Task prompt
The answer should consist of each line from the data below that includes "This".

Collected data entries
⁂

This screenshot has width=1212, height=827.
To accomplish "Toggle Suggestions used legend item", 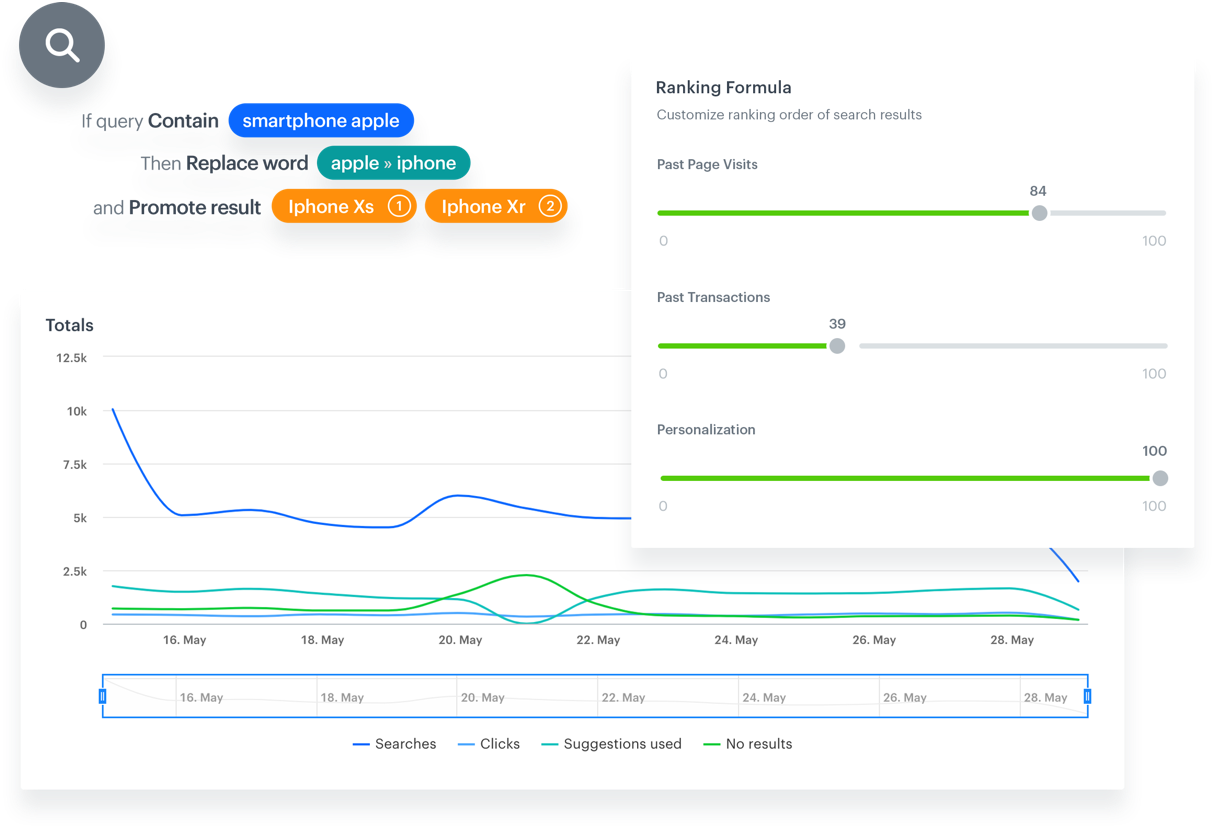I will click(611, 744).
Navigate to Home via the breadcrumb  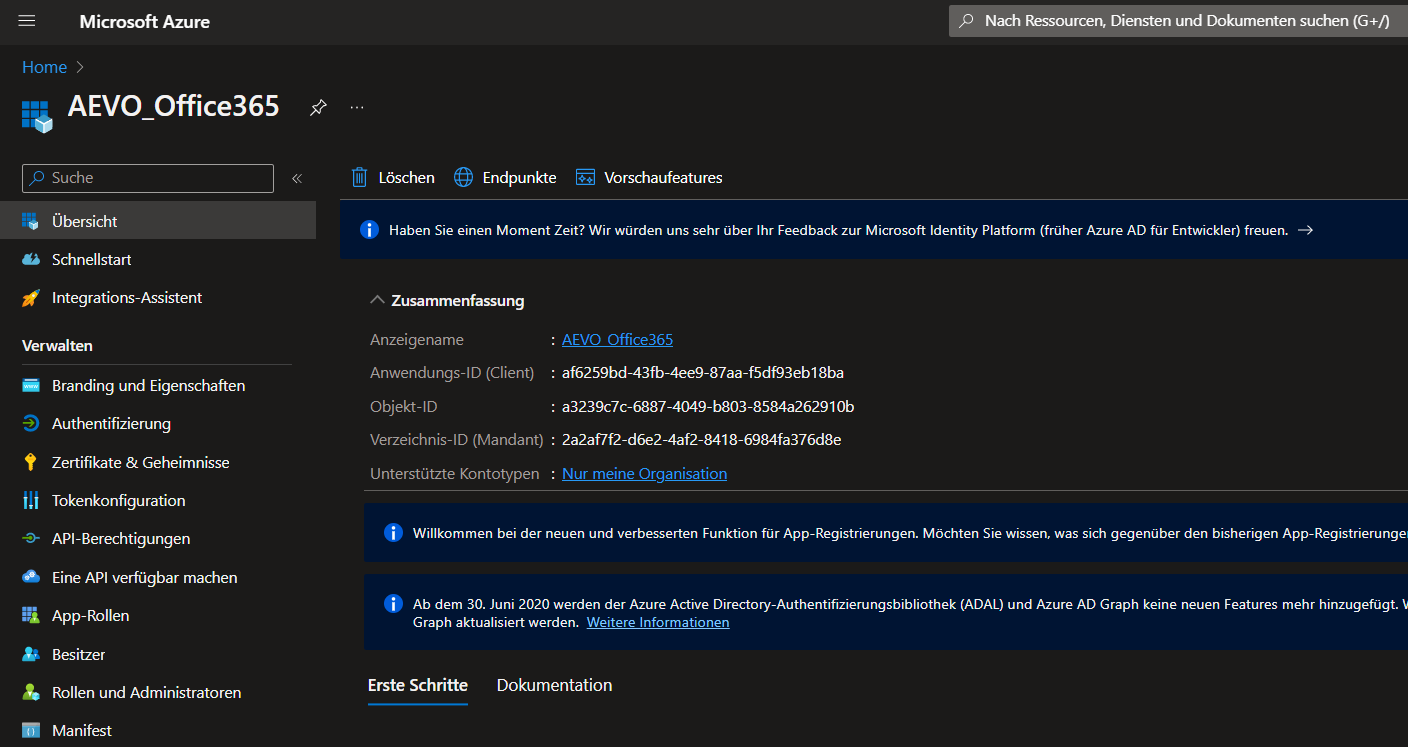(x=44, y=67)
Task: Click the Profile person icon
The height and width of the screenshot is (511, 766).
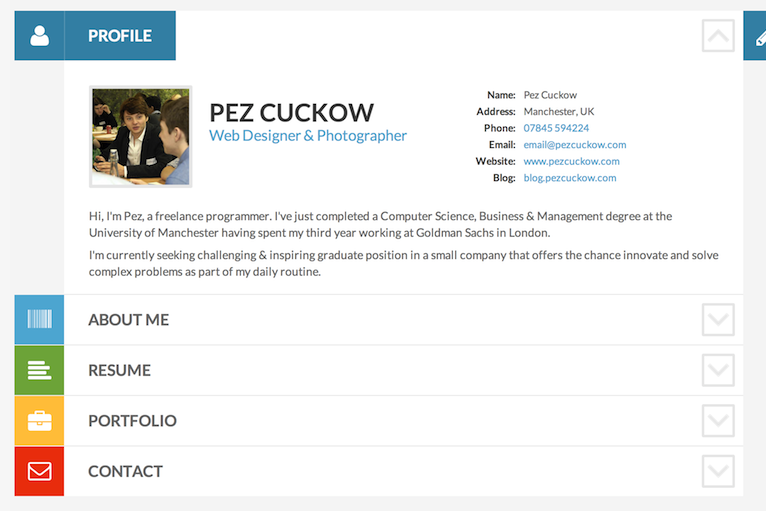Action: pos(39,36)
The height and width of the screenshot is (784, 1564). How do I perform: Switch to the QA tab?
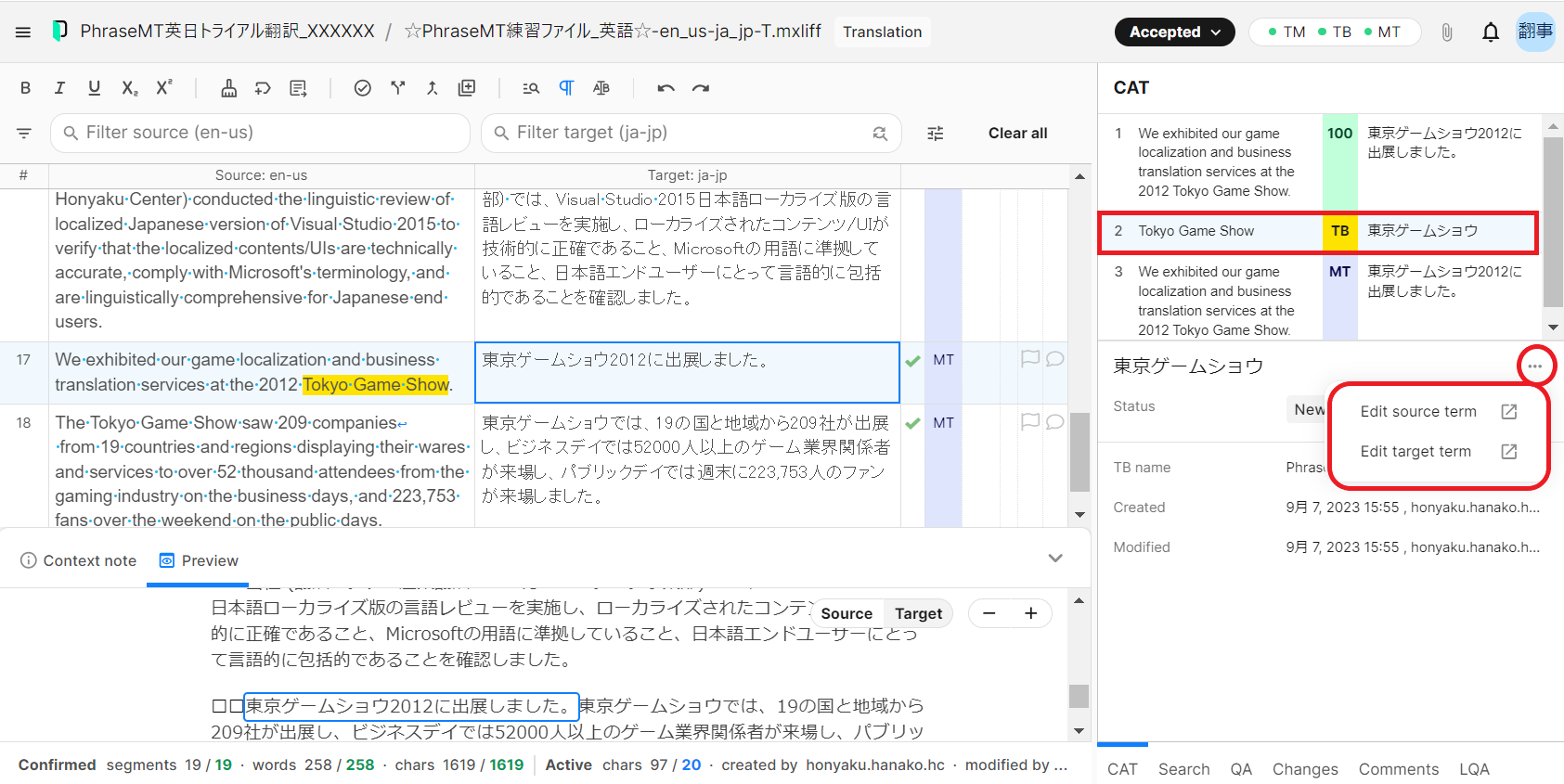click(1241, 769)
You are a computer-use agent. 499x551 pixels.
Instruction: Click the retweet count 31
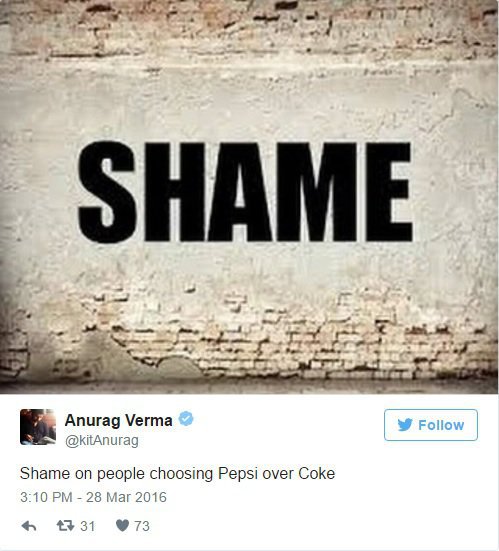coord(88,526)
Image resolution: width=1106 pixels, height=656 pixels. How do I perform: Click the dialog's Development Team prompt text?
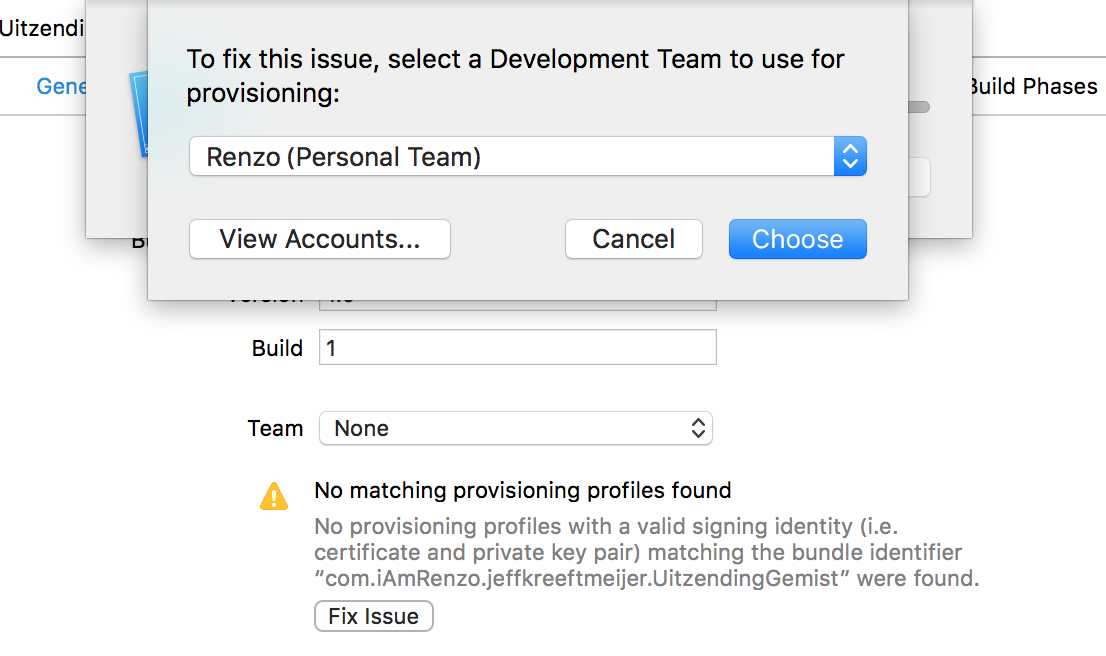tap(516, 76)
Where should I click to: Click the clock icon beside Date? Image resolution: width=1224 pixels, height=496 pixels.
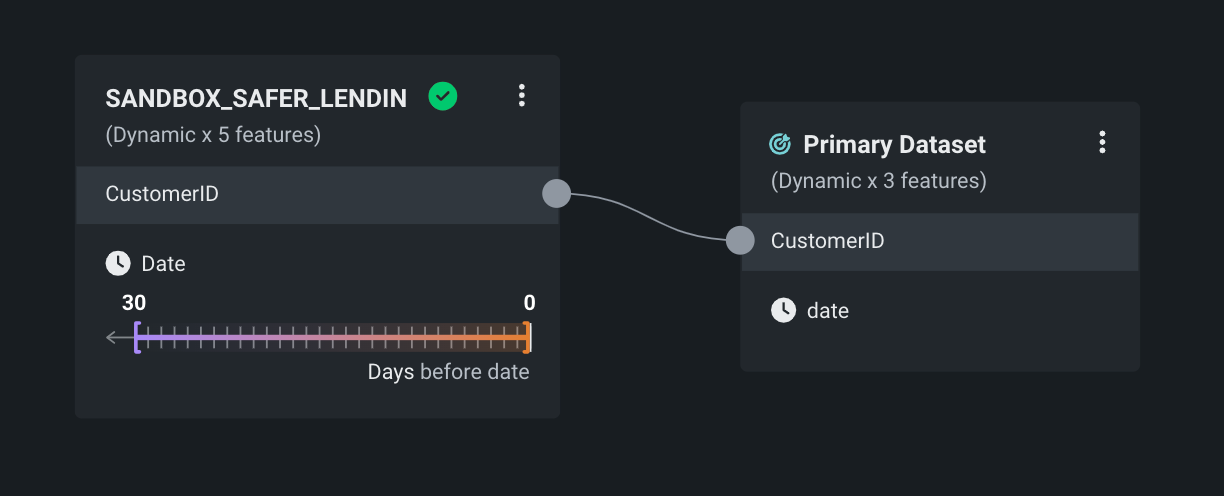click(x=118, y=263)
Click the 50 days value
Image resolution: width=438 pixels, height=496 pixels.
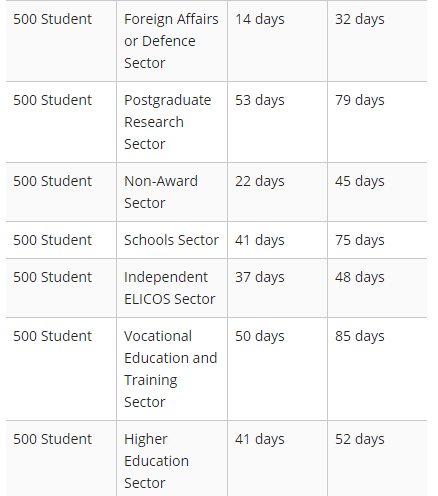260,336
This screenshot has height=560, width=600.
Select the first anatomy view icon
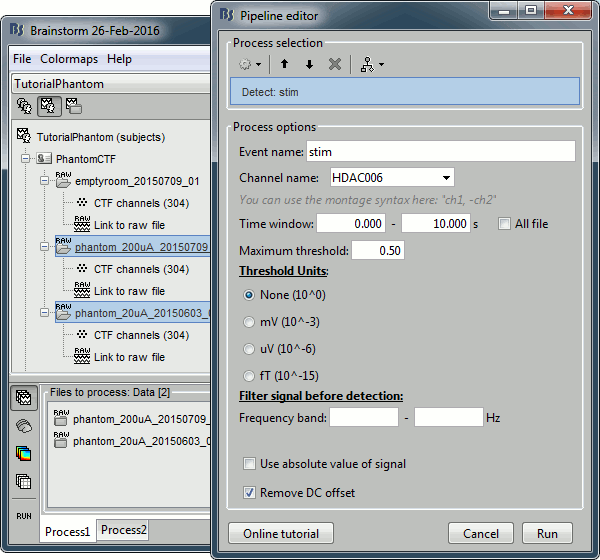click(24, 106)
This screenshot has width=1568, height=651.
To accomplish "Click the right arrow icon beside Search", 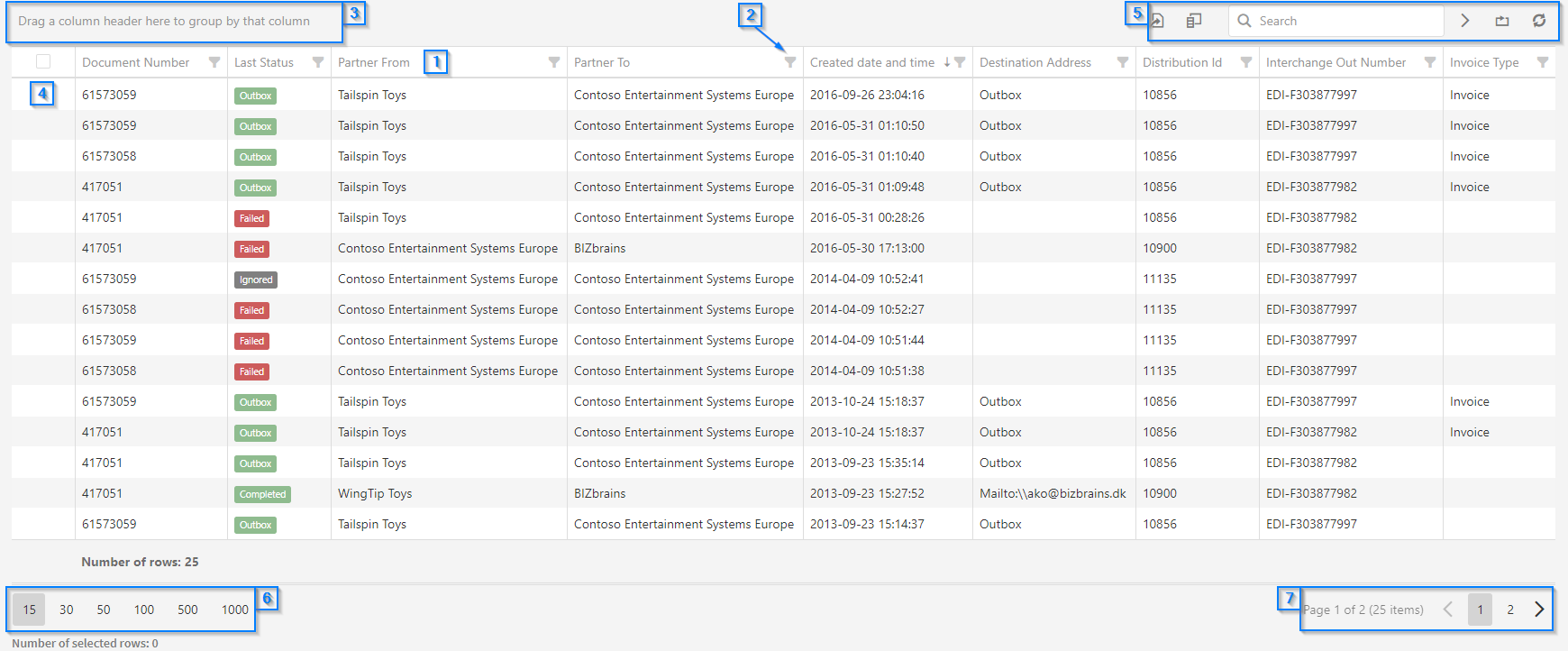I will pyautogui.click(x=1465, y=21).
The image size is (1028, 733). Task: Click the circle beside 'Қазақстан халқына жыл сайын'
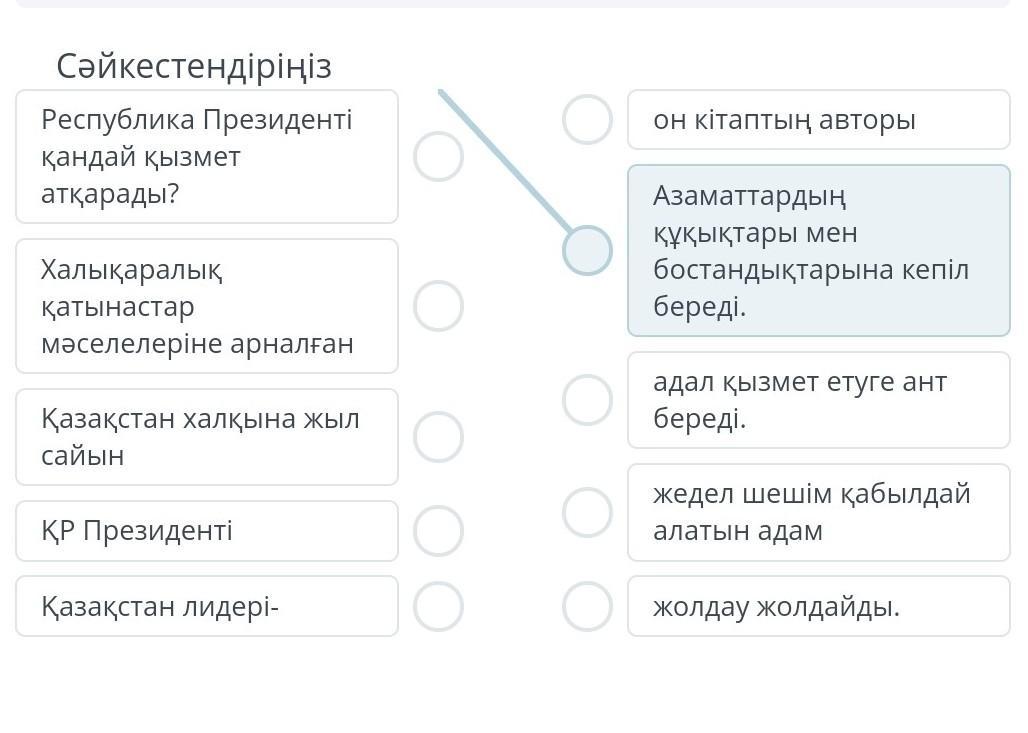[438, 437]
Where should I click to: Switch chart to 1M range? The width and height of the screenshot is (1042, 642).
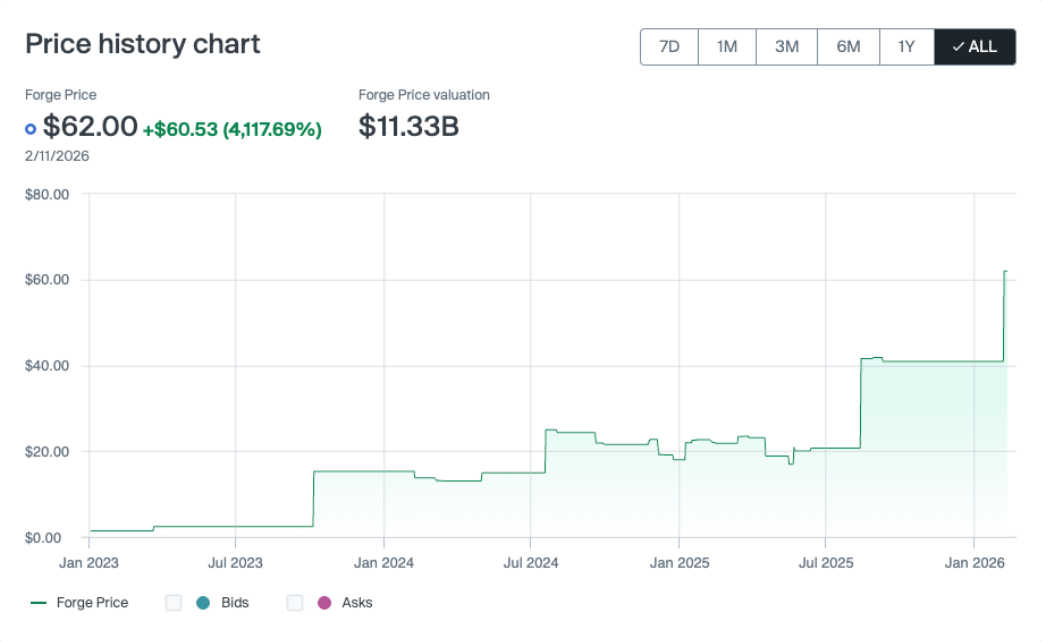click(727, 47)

⁂

Result
This screenshot has width=1212, height=827.
This screenshot has height=560, width=600.
This screenshot has width=1568, height=651.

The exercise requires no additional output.